D’autres études ont montré que les enfants ayant développé une dermatite atopique à un âge plus avancé ou une dermatite atopique sévère au cours de l’enfance étaient plus à risque d’avoir des poussées à l’âge adulte. De plus, les patients avec une dermatite atopique persistante à l’âge adulte avaient plus fréquemment d’autres signes d’atopie associés.10
Allergie aux médicaments : quelques données
L’épidémiologie des allergies médicamenteuses est très imprécise : son évaluation est le plus souvent rétrospective et rarement prospective ; elle est d’autant plus complexe que les manifestations cliniques sont multiples – urticaire, anaphylaxie, exanthème maculopapuleux, érythème pigmenté fixe, syndrome de Lyell, DRESS syndrome (Drug Rash with Eosinophilia and Systemic Symptoms), pustulose exanthématique aiguë généralisée, etc. – et les mécanismes physiopathologiques différents.
De plus, les données sont collectées par différents acteurs : allergologues, dermatologues, pharmacovigilance.
Généralement, les hypersensibilités médicamenteuses représentent 20 à 30 % des effets indésirables répertoriés en milieu hospitalier, que ce soit par mécanisme allergique ou non. Ces hypersensibilités sont sous-diagnostiquées du fait de la faible déclaration – de l’ordre de 15 % – aux centres de pharmacovigilance.
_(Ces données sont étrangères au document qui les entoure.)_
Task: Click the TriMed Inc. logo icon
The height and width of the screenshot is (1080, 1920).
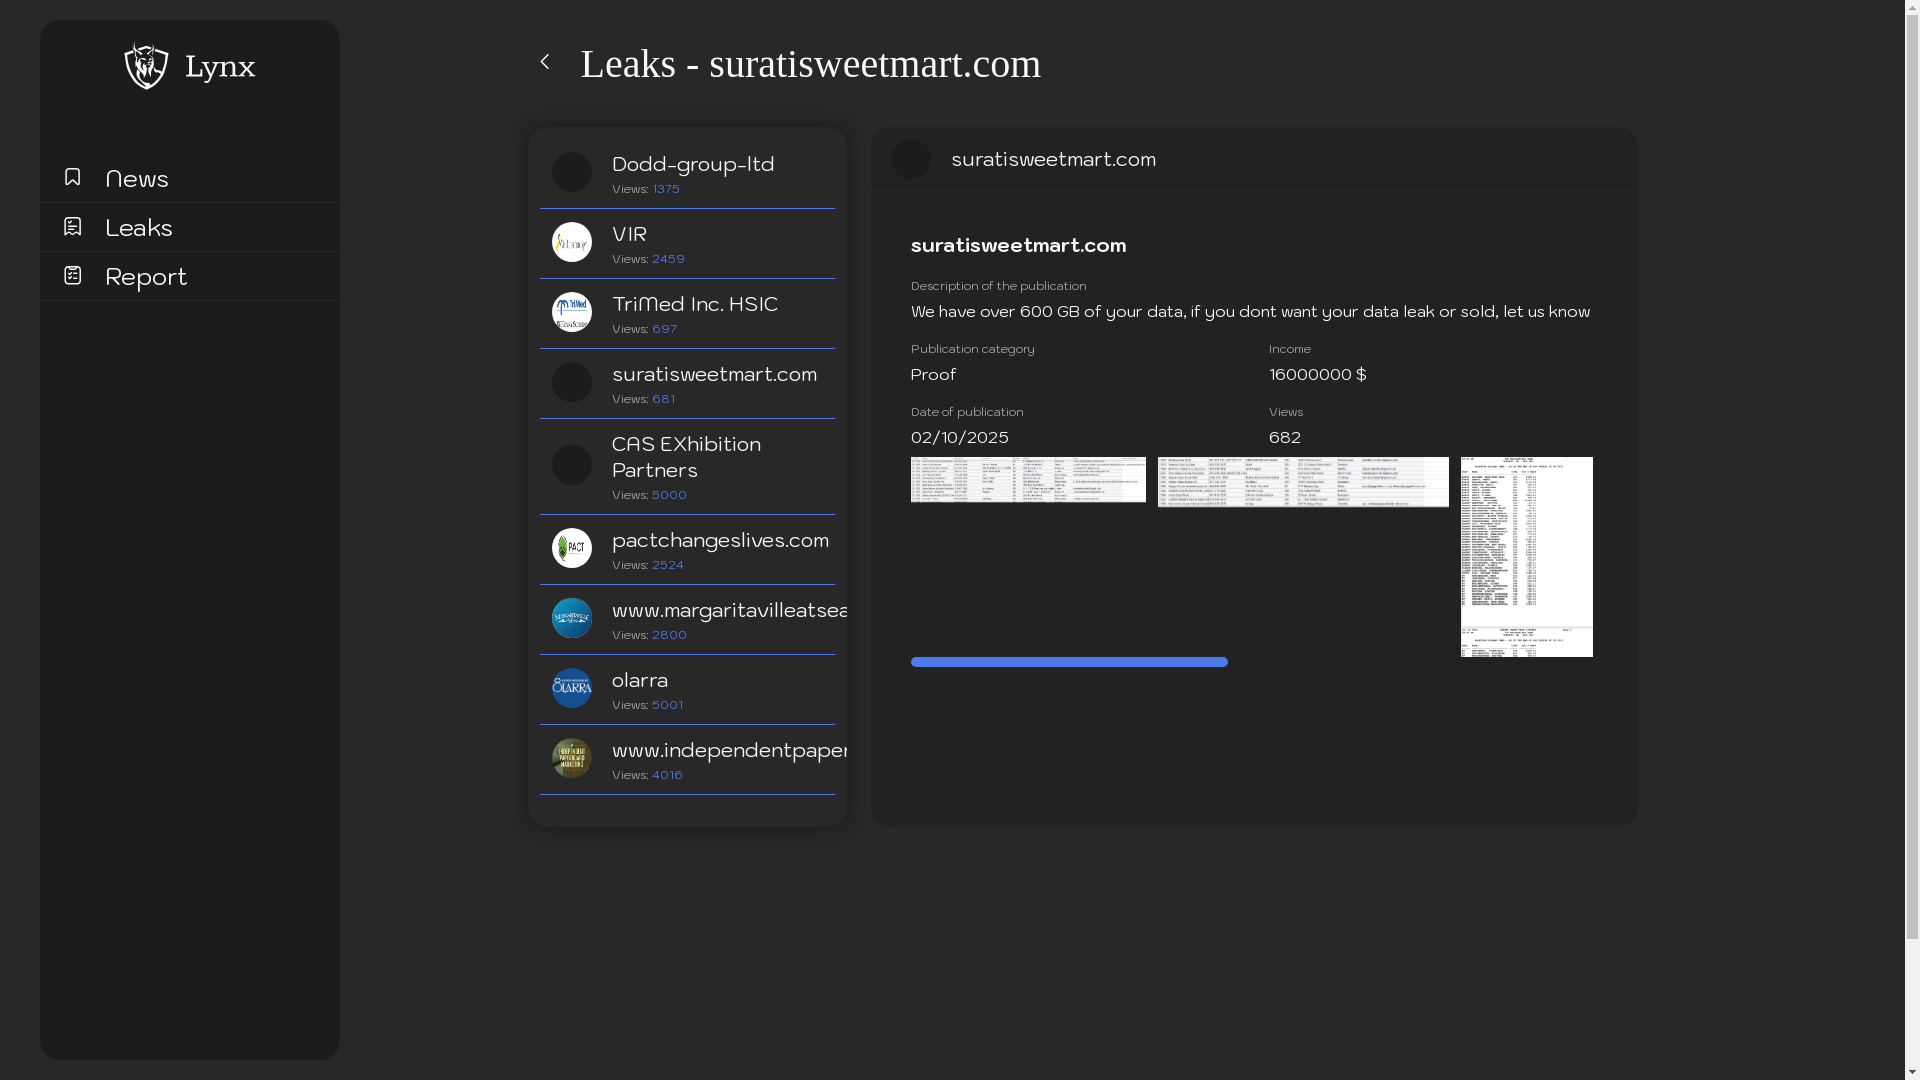Action: coord(572,312)
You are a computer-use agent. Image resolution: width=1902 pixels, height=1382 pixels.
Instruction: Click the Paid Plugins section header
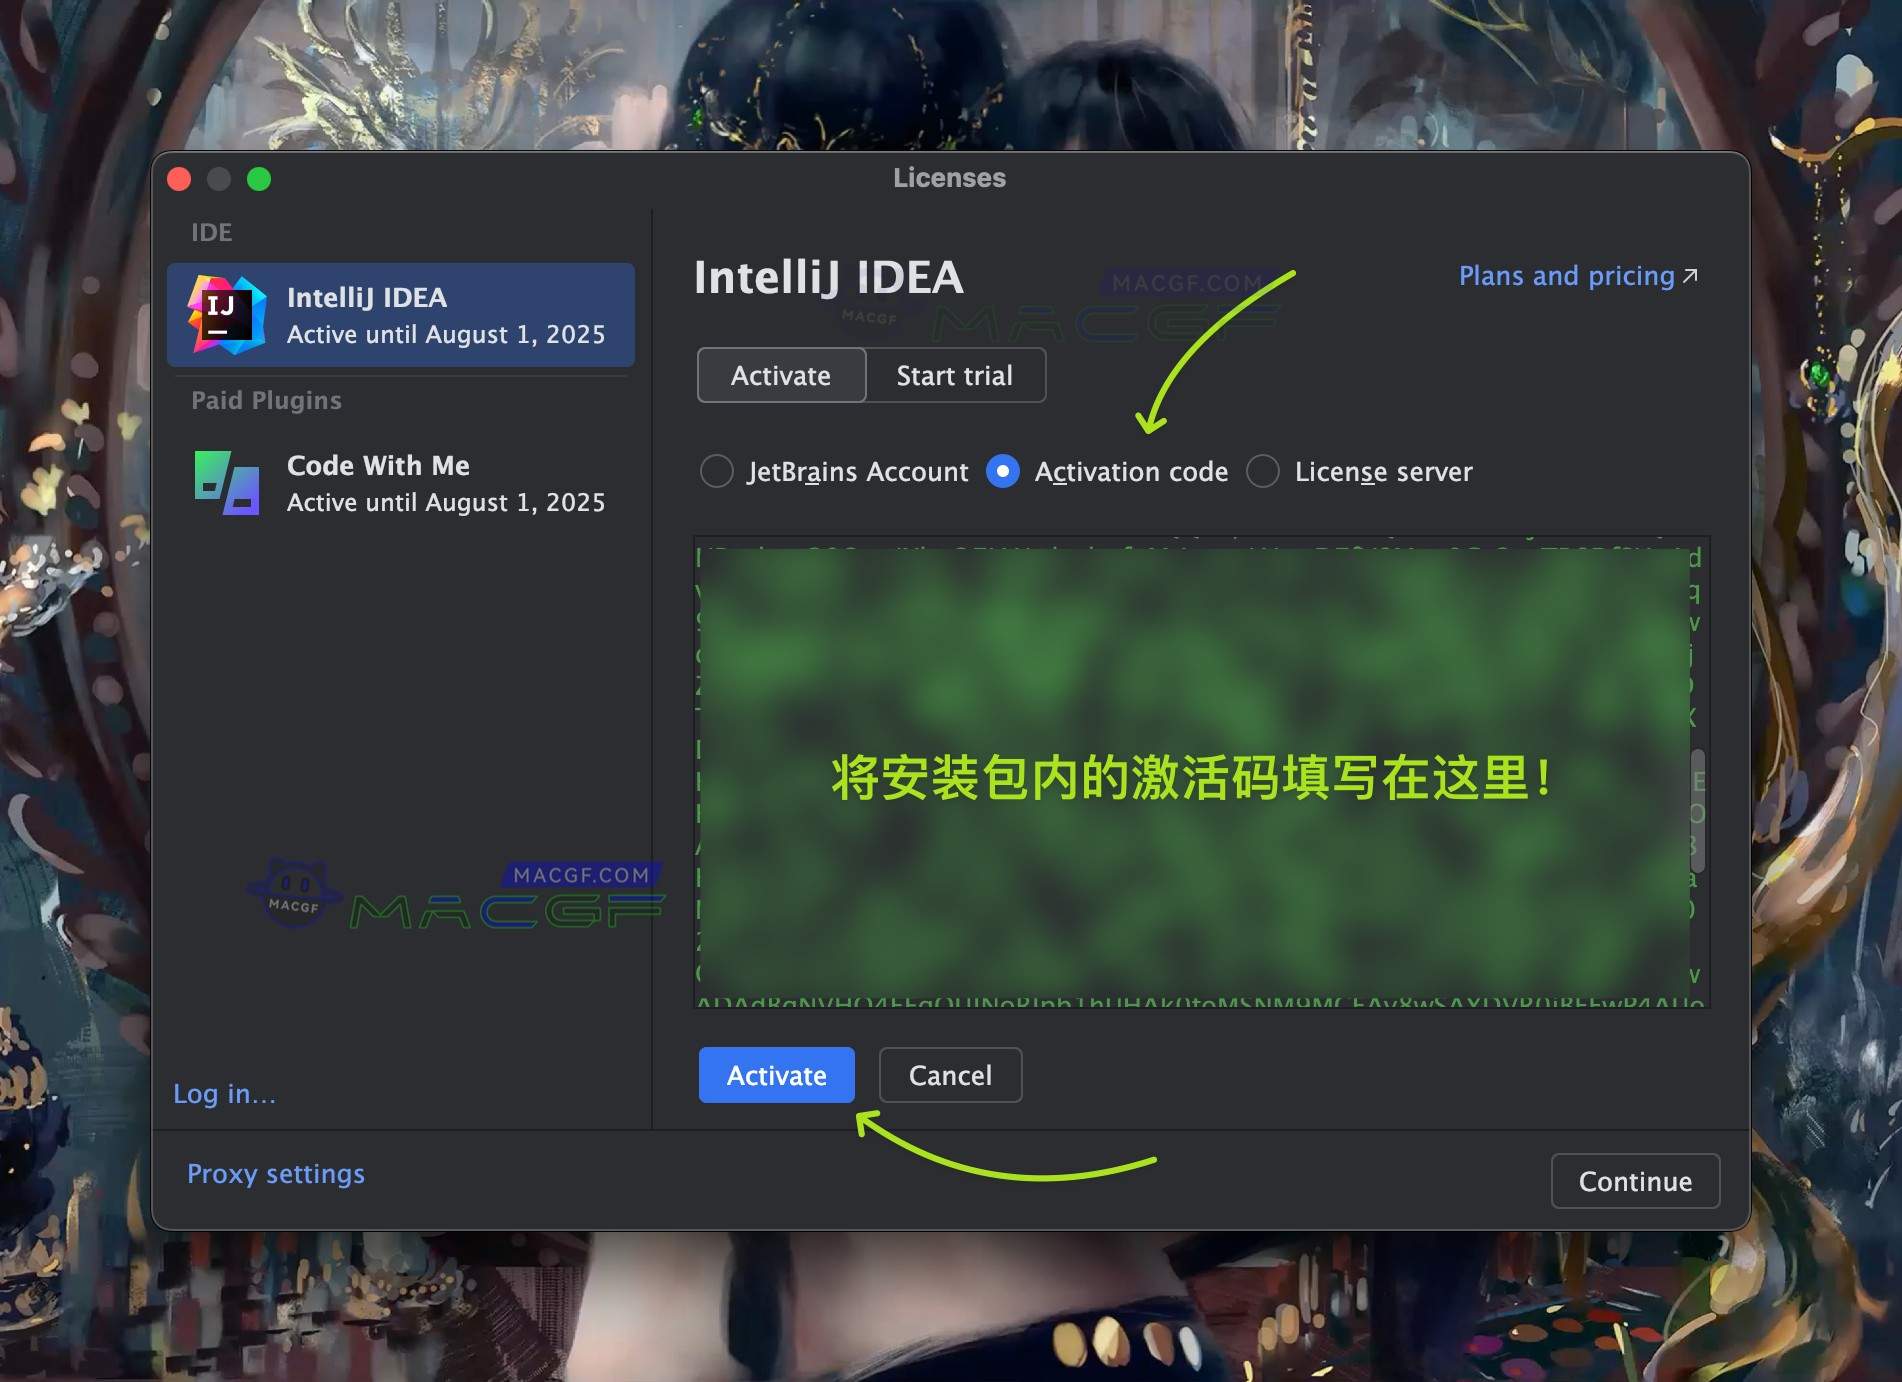[x=264, y=400]
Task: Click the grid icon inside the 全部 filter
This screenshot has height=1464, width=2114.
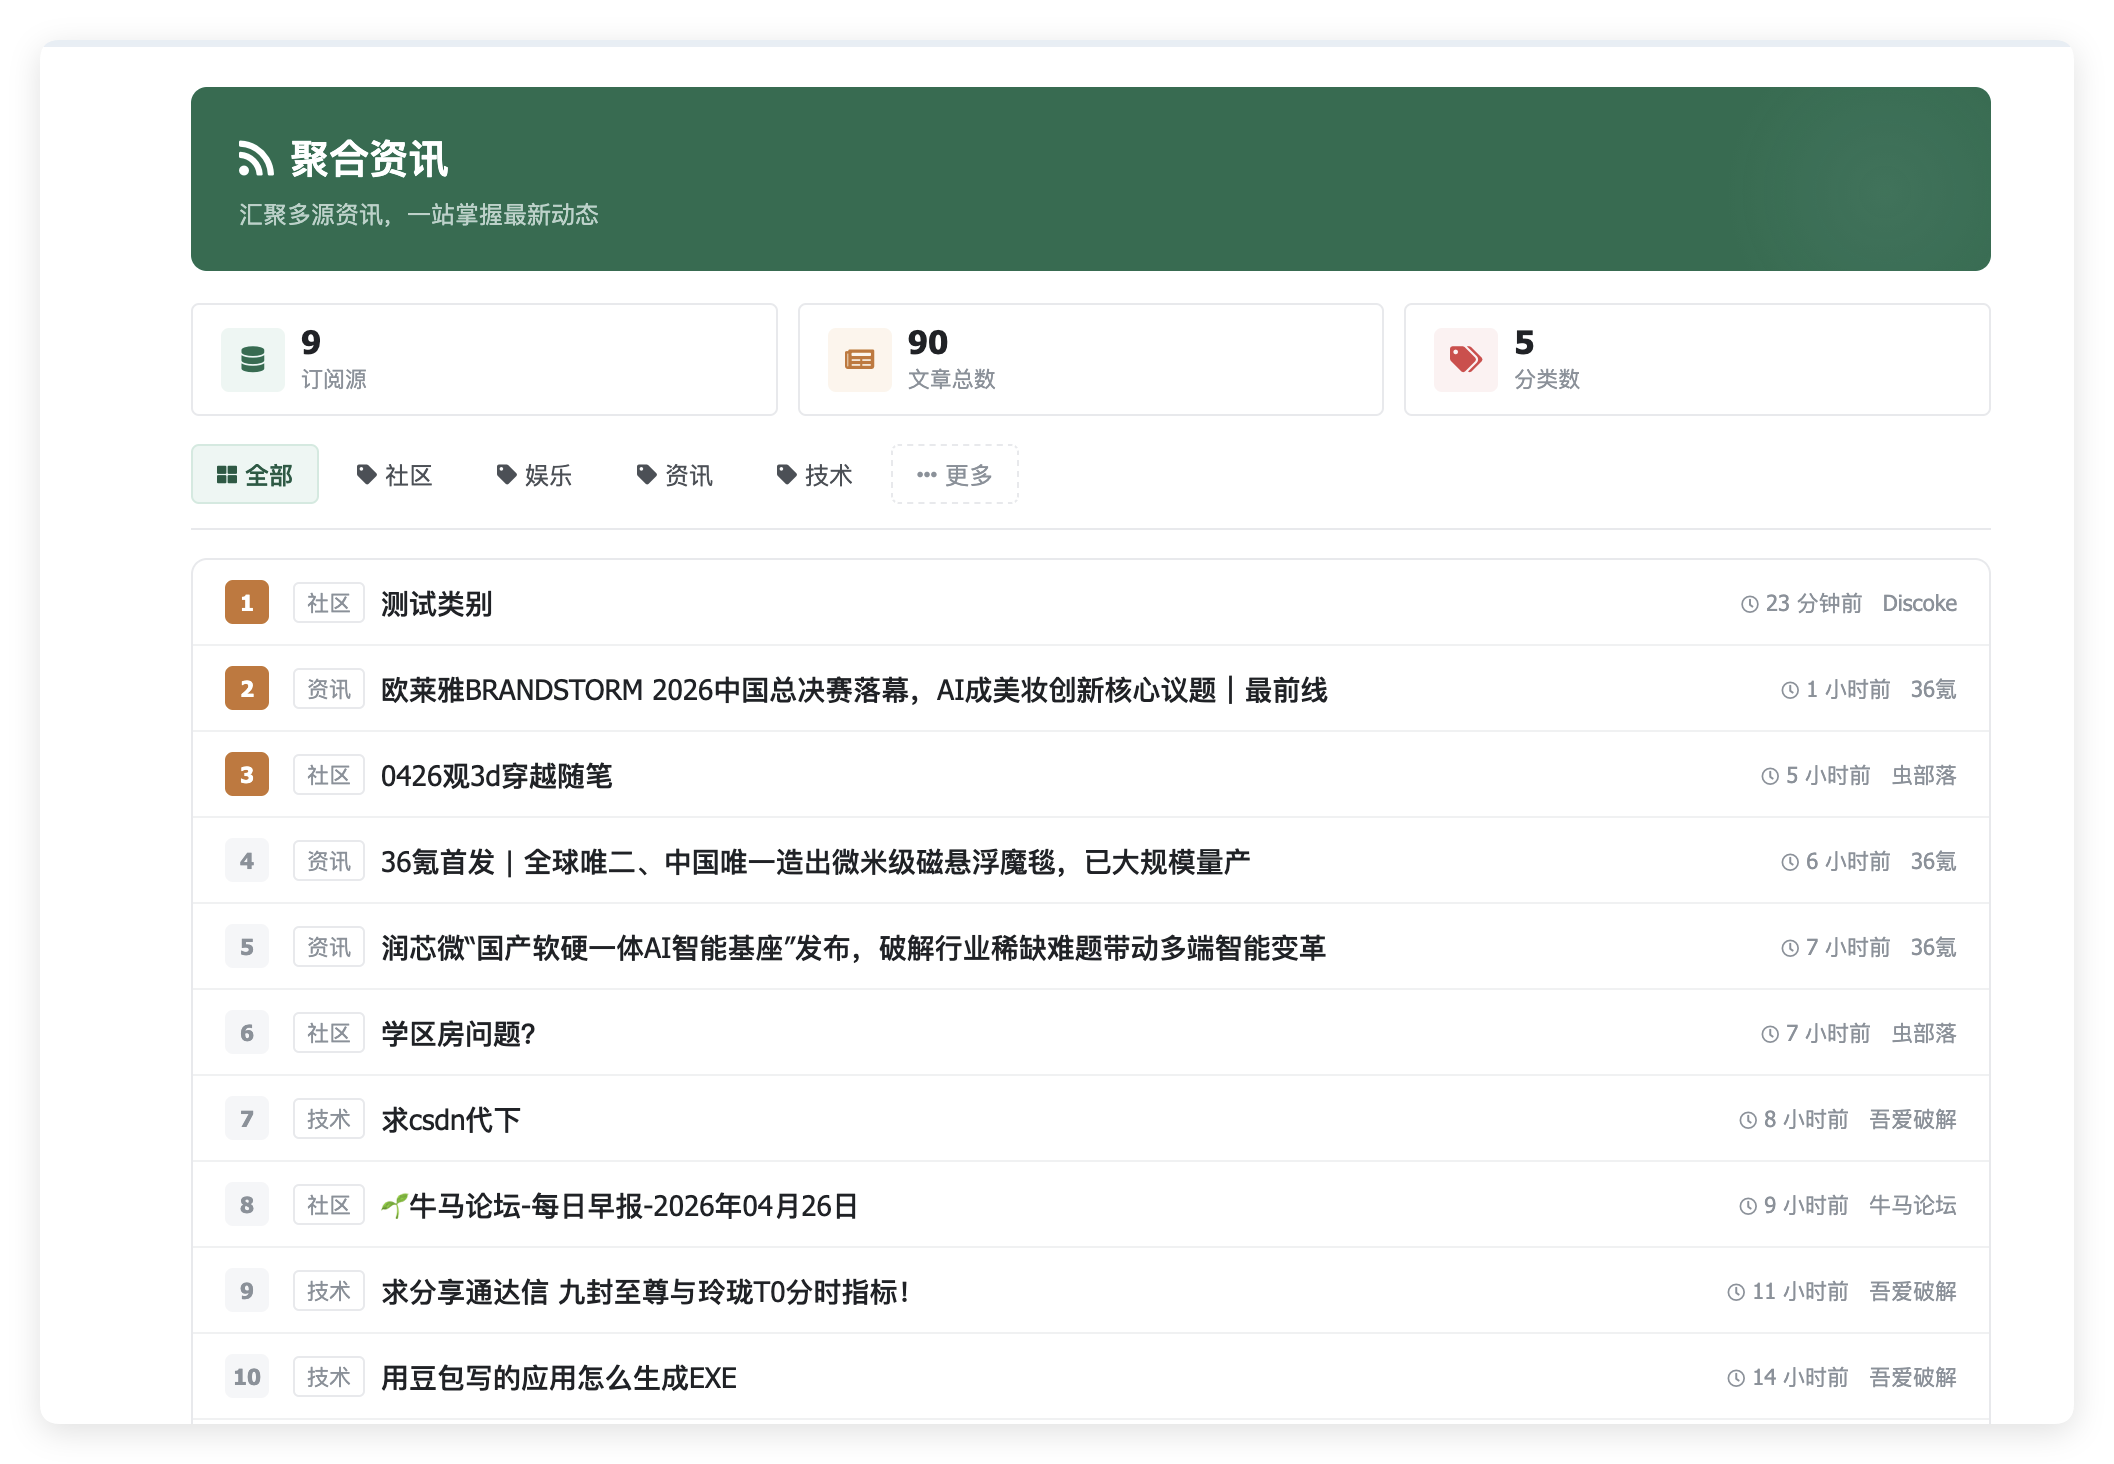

À l’inverse, certaines réactions cutanées ont été attribuées à tort à des allergies médicamenteuses en l’absence de bilan allergologique. Ainsi, 10 à 30 % des carnets de santé et des dossiers électroniques hospitaliers contiennent une inscription d’allergie médicamenteuse, alors que seuls 20 à 22 % des adultes et 10 à 12 % des enfants en sont réellement atteints – preuve faite après réalisation d’un bilan allergologique avec ou sans réintroduction. Ce constat souligne la nécessité d’évaluer ces réactions cutanées à distance. Par exemple, pour les pénicillines, la notion d’allergie aboutit à l’utilisation inappropriée d’autres classes d’antibiotiques moins efficaces, augmentant le nombre de cures d’antibiotiques et donc le risque de résistance et d’infection à Clostridium difficile.11
Des données épidémiologiques récentes émanent de la Food and Drug Administration, qui a répertorié 17,5 millions d’effets indésirables déclarés entre 2009 et 2019 ; 47 496 (0,27 %) étaient des anaphylaxies médicamenteuses, dont 6,3 % étaient mortelles (2 984 décès). Les deux principales classes médicamenteuses responsables étaient les antibiotiques et les produits de contraste iodés.12
Un autre registre, documenté par des tests allergologiques (Drug Allergy and Hypersensitivity Database), répertoriant tous les patients ayant des symptômes compatibles avec une hypersensibilité médicamenteuse vus entre janvier 1998 et juin 2018, montrait 1 952 tests positifs sur 9 810 patients, soit 19,9 %. Dans 50 % des cas, il s’agissait de réactions immédiates, le plus souvent chez des femmes (68 %), avec un facteur de risque atopique (41 % des patients). La classe médicamenteuse principale en cause était à nouveau celle des antibiotiques, en particulier les bêtalactamines (52 % des cas).
Que dire à vos patients ?
Les allergies font partie du paysage médical tant chez l’enfant que chez l’adulte du fait de l’augmentation de leur fréquence.
Un avis spécialisé peut s’avérer nécessaire dans la plupart des situations, notamment pour les formes sévères, afin de bénéficier de nouveaux traitements (biothérapies), ou pour une exploration allergologique pouvant aboutir, si nécessaire, à une désensibilisation, une réintroduction ou une accoutumance.